Requisitos do exercício: Pode transformar em lista numerada as linhas entre a que contém "The width and" e a que contém "point(268,1033)", inclusive, deixando de fora as linhas em branco?

Entradas fornecidas:
== == ==

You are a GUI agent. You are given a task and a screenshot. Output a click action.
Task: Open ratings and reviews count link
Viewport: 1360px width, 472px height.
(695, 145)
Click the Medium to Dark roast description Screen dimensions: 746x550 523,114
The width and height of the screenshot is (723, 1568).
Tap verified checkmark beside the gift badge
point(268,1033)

== == ==

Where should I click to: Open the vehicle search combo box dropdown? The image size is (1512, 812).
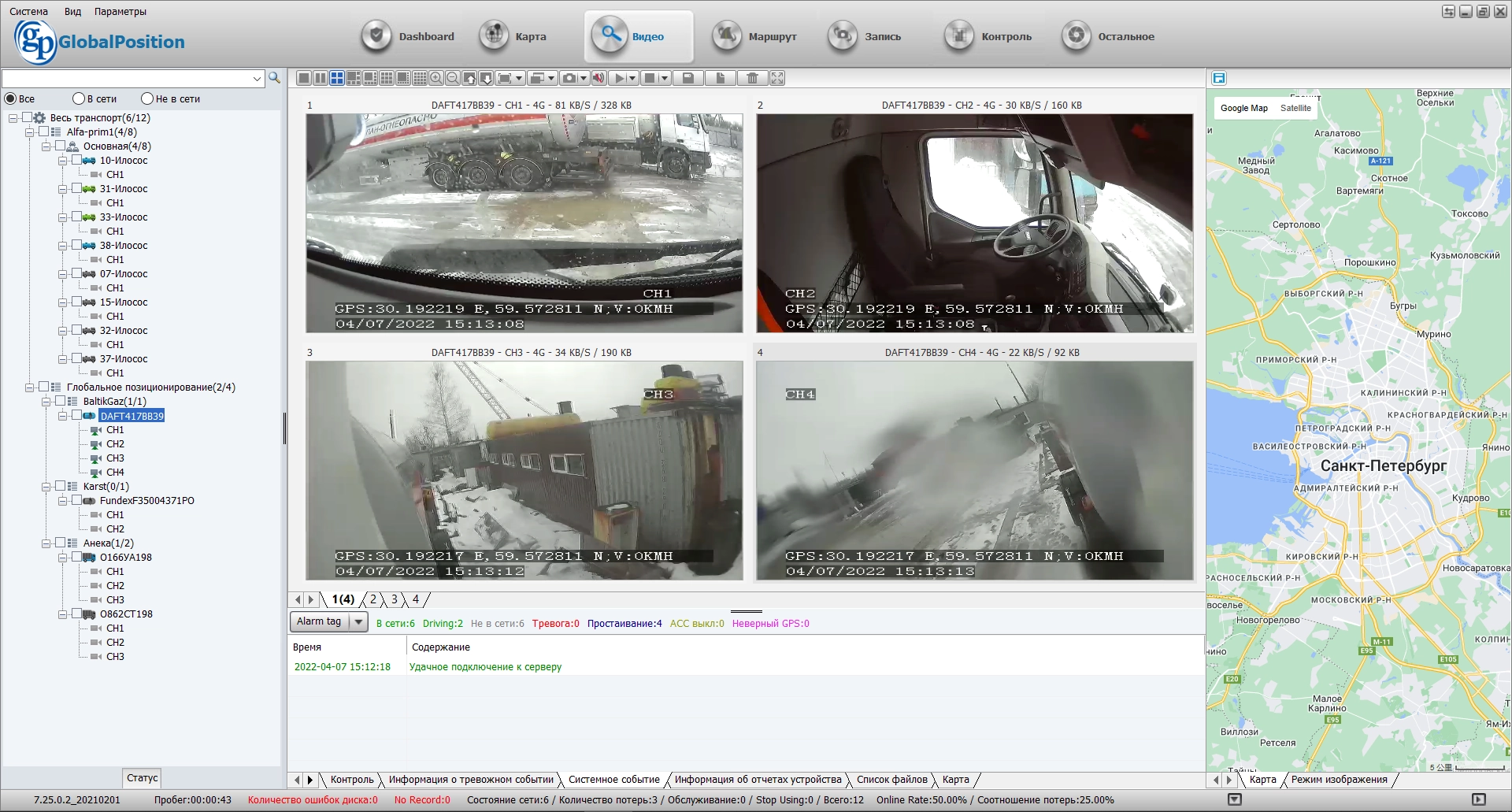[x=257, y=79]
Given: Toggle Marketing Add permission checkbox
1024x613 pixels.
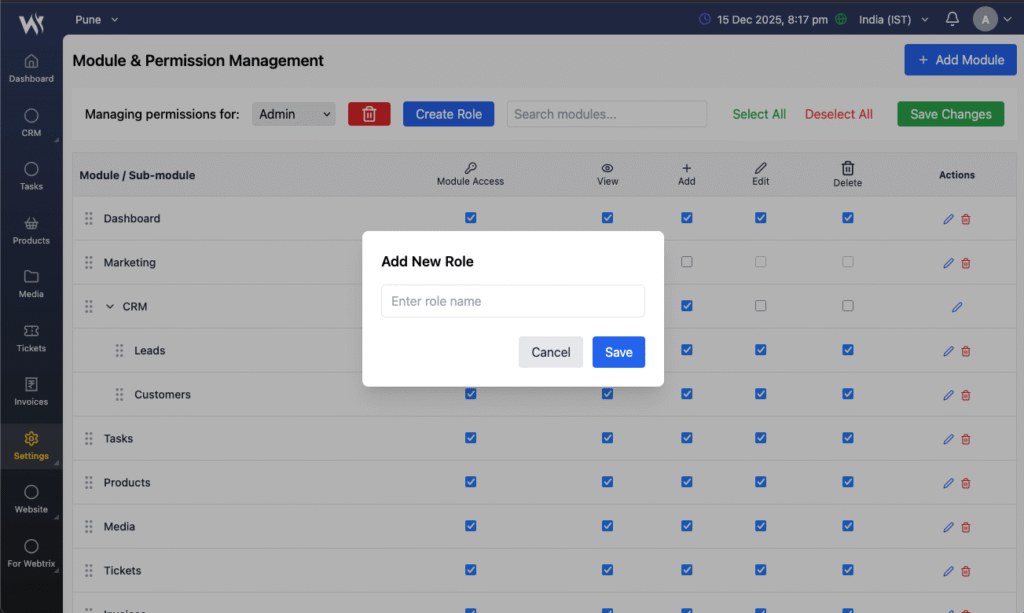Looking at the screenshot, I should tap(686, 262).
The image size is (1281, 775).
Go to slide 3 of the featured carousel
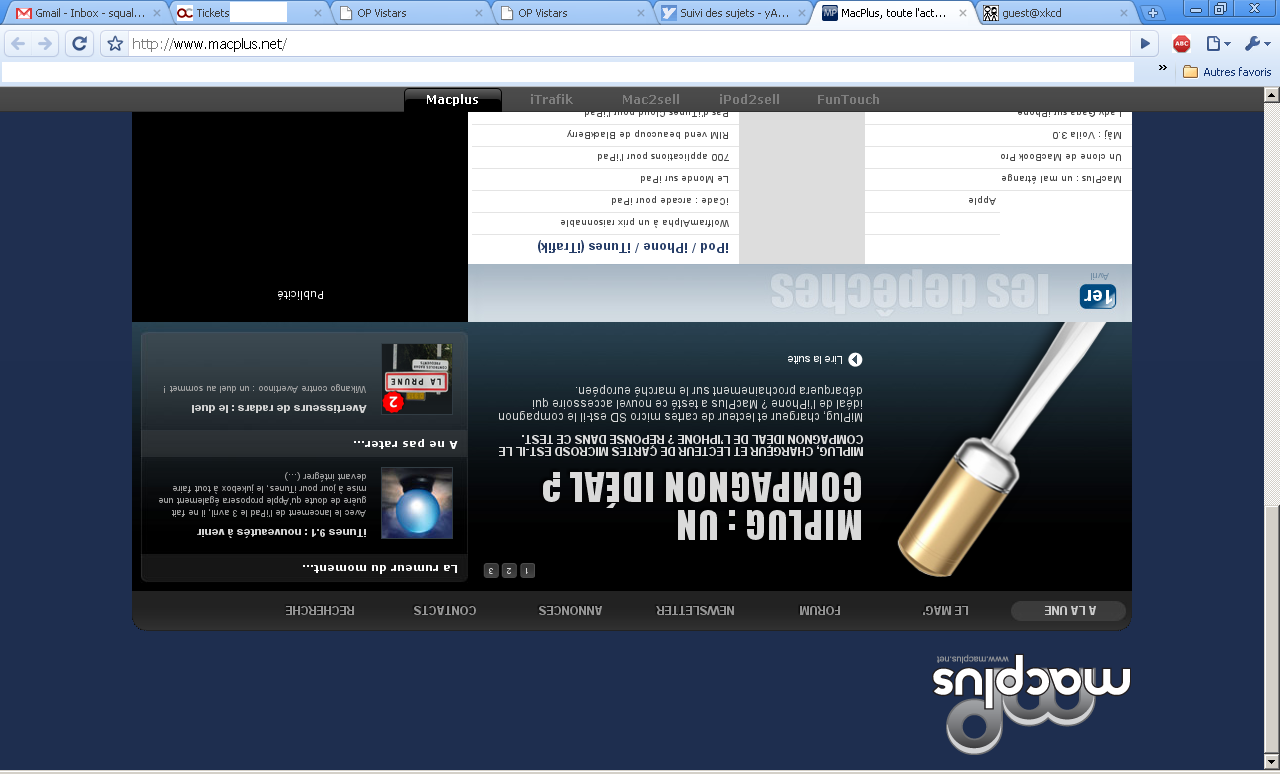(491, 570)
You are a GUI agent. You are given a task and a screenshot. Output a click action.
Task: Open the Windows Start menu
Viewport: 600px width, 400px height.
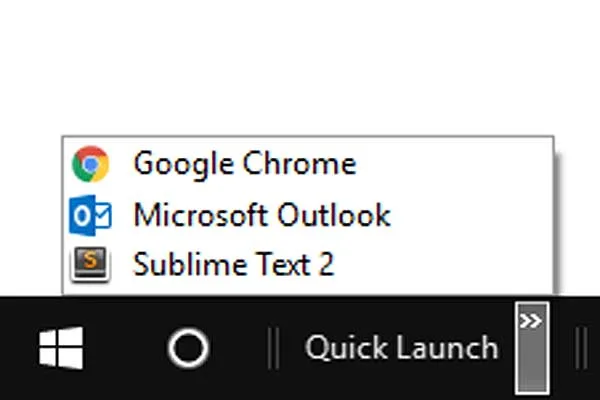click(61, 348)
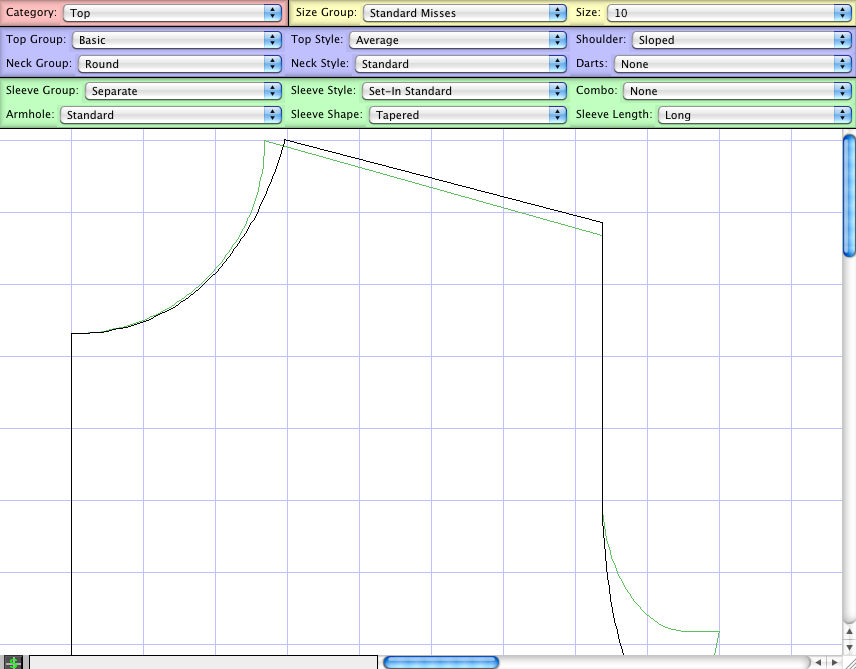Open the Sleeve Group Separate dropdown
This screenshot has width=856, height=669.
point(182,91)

== == ==

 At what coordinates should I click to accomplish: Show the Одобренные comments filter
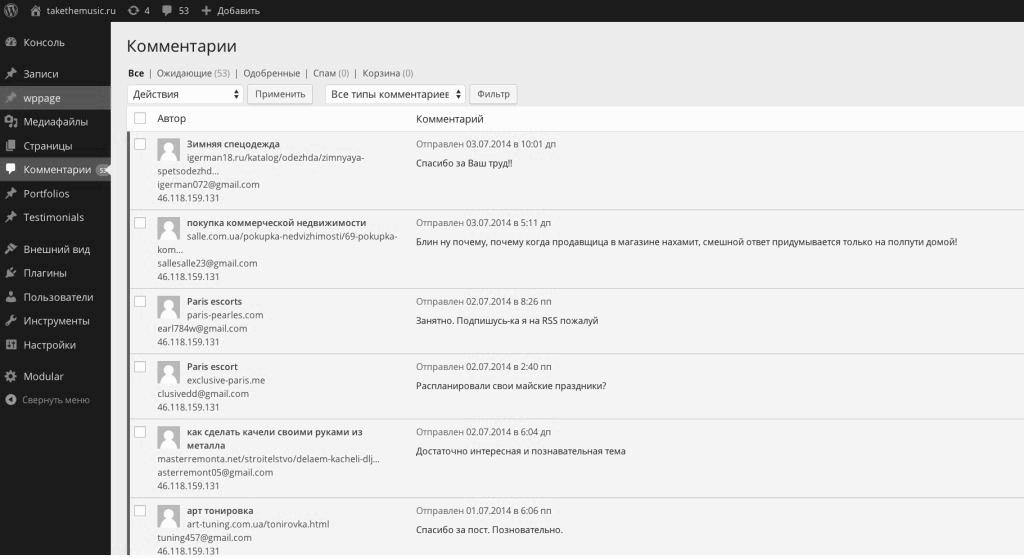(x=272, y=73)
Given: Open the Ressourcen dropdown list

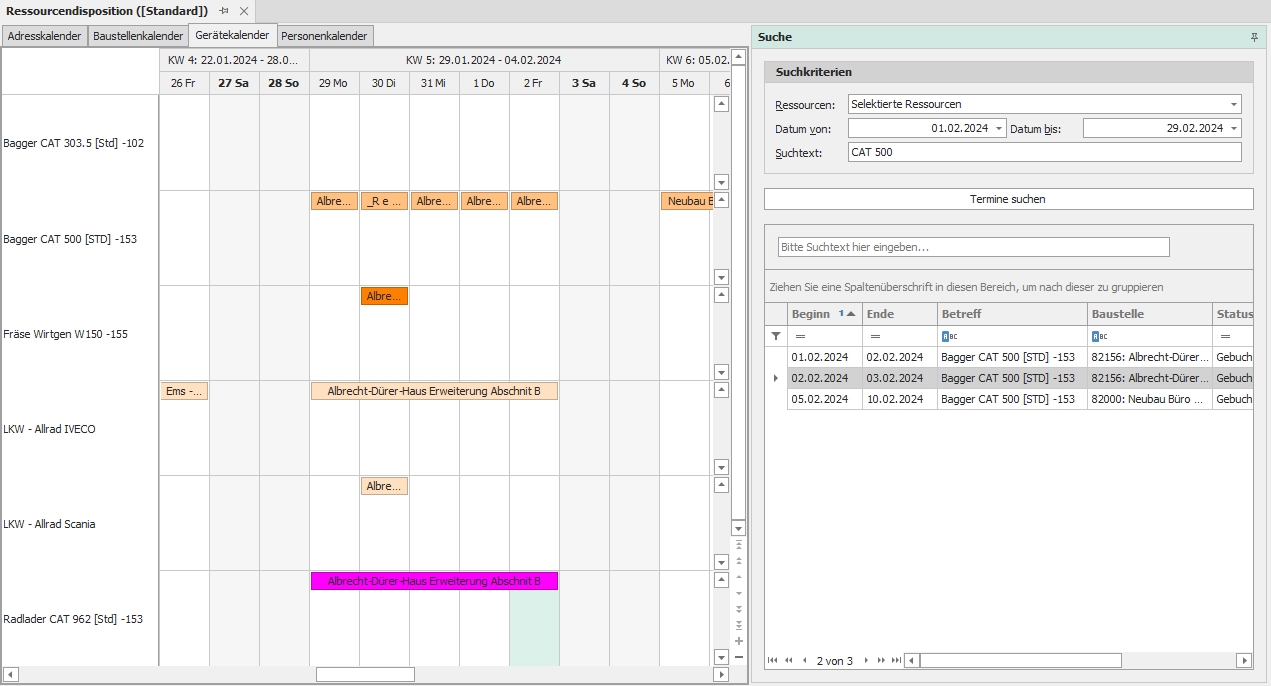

== == ==

Resultado do exercício:
1. The width and height of the screenshot is (723, 1568).
2. Tap verified checkmark beside the gift badge
3. point(268,1033)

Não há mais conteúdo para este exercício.